Real Life Now (SOLS)
Today it is grey. The weather has turned (at least for now) and the leaves rustle gold and rust under my feet. My thoughts swirl like the autumn breeze and I wonder if, maybe, this season is my favorite. I think about the beef and noodles that will fill our bowls and the Honeycrisp apples ready to crunch for dessert.
My mind twirls the places of the week. Soccer fields and Scout hall and church and football fields and after school pick up. I wonder how we will ever keep up when the sun sets sooner and the schedule is bursting.
And then I am reminded: This is real life. It isn’t practice for the real thing. It isn’t the scrimmage. It isn’t the dress rehearsal. This — right now — with the half-folded laundry and the stove that needs scrubbed and the little boy who didn’t have anybody to play with at recess and the girl who failed her math test and the one who has a headache so she thinks the whole wide world should pay too and the one who was finally just plain happy because he is with his forever family — all of this is real.

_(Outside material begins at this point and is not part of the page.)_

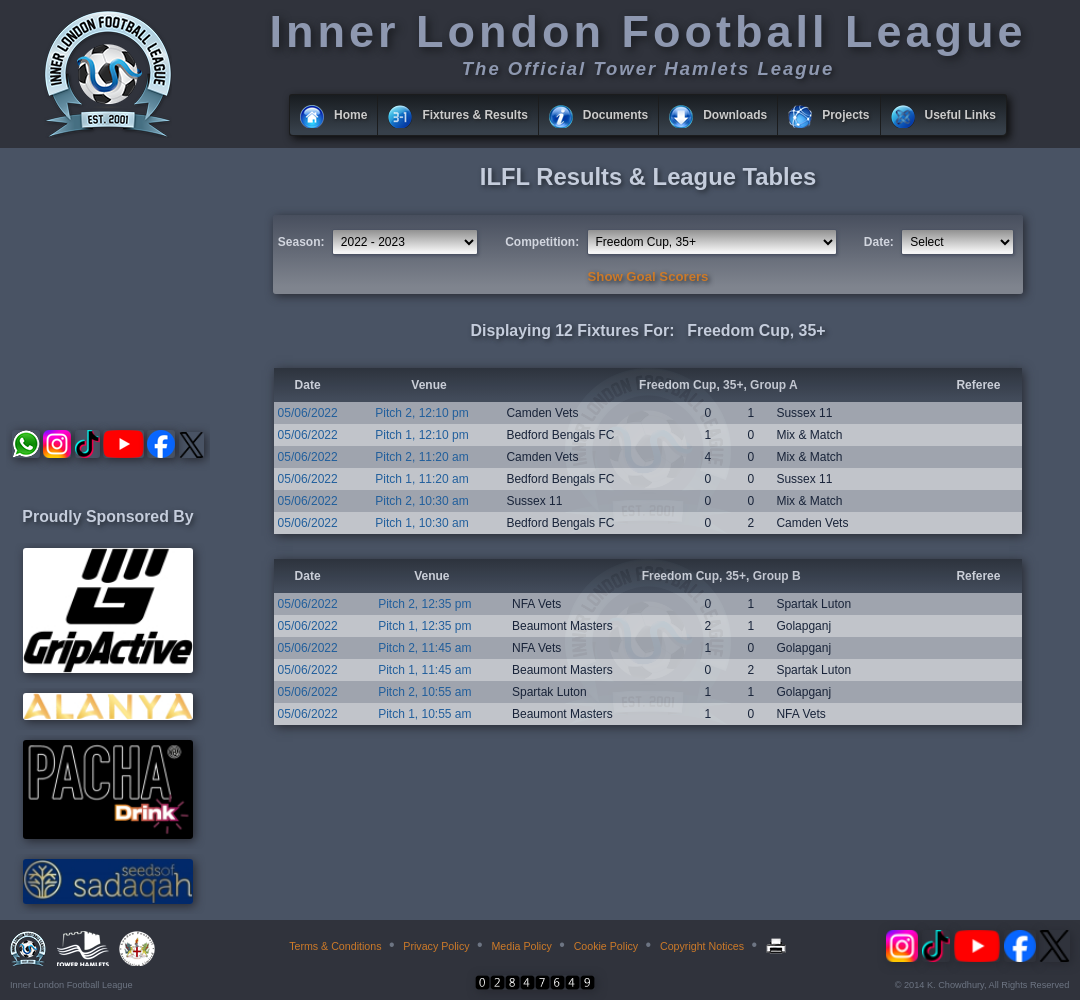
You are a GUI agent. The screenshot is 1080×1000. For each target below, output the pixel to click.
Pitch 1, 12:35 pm (424, 626)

I don’t want to be overwhelmed because we have a full schedule or because dinner dirtied a few pans or because the showers are lasting a little past bedtime. Instead, I want my joy to overflow with the giggles bursting and the arms tight around my waist hugging and Andy’s eyes sparkling because we’re in this together and even when they are grouchy and we are in passing vehicles, this family life is very good.